* **EXCERPT**:

He looked over his glasses and said, “Oh, yes, I remember.  You are the college students.  This might not be the most appropriate meeting for you to attend.  Maybe I should reschedule.”  I said, “But, sir, we just drove all the way from Campbell so we could have a few words with you after the meeting.” 

 

He thought about that for a moment and then told us that we could be hearing very confidential information concerning treatment modalities with patients, and swore us to secrecy – we could not divulge any information about any particular patient that someone might discuss during this seminar.  Debbie and I agreed, and Dr. Berne allowed us to stay.

 

There was an equal amount of men and women in the room, and about half of them were smoking cigarettes.  Several people gave short reports about using Transactional Analysis with patients, followed by Dr. Berne reading a report he had just finished writing for American Journal of Psychiatry.  As people asked questions, they identified themselves and where the lived.  Many people were from Berkeley. 

 

After about two hours, the seminar drew to a close, and Dr. Berne, still seated on his throne, asked me and Debbie if we had any questions for him. 

 

Debbie asked him, "Is it true that you divorced your wife, married your secretary and live next door to your ex wife?"  I thought, Good Grief!  How could she ask him such a question?  Dr. Berne replied, “No.  I live six blocks from my ex wife, but I used to live across the street.”

 

I asked, “Do your theories have a Freudian base?”  He replied, “I’ve been doing analysis for 15 years, mostly group, some couch – social psychiatry, especially treatment in transference neurosis.”

 

I asked, “Do you consider yourself Gestaltian or Freudian?”  He replied, “One does not really need case history.  One’s games are consistent with one’s script.  Freud is correct, we need to focus on here and now.”

* **WORK INSTRUCTIONS**:
(a) Summarize the account of the seminar with Dr. Berne in two sentences.
(b) In the account of the seminar with Dr. Berne, how far does he say he lives from his ex-wife?

[Extracted rows]
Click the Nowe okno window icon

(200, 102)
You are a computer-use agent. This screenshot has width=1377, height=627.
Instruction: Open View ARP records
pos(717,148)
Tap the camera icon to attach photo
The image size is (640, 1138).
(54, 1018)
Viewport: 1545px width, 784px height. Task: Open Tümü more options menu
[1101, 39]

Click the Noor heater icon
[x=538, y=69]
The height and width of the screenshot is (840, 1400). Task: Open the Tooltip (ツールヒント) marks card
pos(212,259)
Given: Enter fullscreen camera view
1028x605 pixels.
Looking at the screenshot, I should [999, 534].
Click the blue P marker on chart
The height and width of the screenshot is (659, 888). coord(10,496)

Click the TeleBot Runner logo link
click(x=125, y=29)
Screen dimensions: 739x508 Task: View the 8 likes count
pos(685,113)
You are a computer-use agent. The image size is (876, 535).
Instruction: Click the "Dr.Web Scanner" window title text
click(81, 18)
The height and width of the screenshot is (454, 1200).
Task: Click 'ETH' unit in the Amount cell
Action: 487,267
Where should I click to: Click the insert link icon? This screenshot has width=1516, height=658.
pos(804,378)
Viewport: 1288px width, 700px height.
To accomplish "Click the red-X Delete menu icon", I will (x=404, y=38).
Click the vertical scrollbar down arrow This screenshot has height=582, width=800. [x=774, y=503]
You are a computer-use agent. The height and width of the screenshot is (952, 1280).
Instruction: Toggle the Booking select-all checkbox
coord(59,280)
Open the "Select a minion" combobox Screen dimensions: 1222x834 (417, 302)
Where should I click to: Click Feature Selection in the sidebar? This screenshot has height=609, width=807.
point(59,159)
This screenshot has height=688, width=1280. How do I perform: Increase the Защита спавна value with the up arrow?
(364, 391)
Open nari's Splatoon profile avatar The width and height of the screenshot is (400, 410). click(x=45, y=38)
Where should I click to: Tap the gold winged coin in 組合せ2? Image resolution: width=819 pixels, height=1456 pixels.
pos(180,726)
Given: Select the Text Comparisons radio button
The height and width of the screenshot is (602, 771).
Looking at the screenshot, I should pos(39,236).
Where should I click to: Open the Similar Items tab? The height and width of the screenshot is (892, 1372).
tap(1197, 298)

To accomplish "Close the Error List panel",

* **YOUR RESPONSES**:
(a) The narrator and Debbie, college students who had driven from Campbell, were allowed to stay at Dr. Berne's seminar after being sworn to secrecy about patient information. After about two hours of reports on using Transactional Analysis with patients, Dr. Berne took their questions, including Debbie's about his divorce and one about whether his theories had a Freudian base.

(b) Six blocks.